** Job **
Copy the records below word for word, from the start through the line containing "will [639, 124].", including both ends.
— Start of Provided data —
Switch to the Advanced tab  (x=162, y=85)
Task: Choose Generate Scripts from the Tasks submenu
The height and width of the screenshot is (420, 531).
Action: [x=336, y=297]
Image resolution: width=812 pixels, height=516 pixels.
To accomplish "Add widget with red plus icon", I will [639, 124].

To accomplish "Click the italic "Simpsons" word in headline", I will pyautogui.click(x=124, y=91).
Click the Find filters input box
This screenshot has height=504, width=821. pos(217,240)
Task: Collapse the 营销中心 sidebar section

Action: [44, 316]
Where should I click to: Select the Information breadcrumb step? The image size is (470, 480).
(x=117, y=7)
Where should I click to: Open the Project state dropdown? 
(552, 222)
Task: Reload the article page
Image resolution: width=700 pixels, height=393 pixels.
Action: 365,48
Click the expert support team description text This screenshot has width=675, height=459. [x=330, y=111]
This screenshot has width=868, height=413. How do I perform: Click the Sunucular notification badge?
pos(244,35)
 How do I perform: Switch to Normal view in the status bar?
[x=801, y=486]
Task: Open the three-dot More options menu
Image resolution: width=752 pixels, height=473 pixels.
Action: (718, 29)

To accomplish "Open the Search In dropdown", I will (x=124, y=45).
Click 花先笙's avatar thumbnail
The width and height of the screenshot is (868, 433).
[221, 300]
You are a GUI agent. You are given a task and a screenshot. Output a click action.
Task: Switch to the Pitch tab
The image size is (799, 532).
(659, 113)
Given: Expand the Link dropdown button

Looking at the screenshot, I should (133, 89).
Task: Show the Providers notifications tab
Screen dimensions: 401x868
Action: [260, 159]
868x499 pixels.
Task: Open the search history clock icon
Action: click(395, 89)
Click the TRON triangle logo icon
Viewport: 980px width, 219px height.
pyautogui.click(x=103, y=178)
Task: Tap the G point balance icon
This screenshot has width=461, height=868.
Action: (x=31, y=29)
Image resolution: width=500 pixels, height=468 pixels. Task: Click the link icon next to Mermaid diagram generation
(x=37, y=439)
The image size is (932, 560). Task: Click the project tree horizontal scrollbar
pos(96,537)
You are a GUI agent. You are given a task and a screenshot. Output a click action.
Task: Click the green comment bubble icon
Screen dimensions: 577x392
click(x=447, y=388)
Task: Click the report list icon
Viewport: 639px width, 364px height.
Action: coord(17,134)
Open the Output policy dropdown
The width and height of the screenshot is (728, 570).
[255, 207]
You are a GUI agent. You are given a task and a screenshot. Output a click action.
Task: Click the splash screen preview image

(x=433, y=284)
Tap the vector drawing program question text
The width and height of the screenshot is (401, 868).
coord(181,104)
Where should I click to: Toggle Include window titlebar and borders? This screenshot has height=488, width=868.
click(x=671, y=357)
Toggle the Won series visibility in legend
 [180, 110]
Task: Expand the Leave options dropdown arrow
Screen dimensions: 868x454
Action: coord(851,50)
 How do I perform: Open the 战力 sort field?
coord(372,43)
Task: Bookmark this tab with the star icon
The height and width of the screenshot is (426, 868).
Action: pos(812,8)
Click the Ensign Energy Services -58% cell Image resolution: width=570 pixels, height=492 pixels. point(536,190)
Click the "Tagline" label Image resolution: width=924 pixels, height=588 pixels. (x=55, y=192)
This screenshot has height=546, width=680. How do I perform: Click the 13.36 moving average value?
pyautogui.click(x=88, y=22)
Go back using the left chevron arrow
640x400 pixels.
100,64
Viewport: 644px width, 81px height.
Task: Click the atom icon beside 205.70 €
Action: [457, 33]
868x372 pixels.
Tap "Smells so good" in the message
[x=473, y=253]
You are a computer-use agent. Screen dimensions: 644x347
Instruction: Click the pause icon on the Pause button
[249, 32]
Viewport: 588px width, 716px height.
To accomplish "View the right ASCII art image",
— End of Provided data —
** Result for this exercise **
Switch to the Advanced tab  (x=162, y=85)
Task: Choose Generate Scripts from the Tasks submenu
The height and width of the screenshot is (420, 531).
Action: [x=336, y=297]
Image resolution: width=812 pixels, height=516 pixels.
To accomplish "Add widget with red plus icon", I will [639, 124].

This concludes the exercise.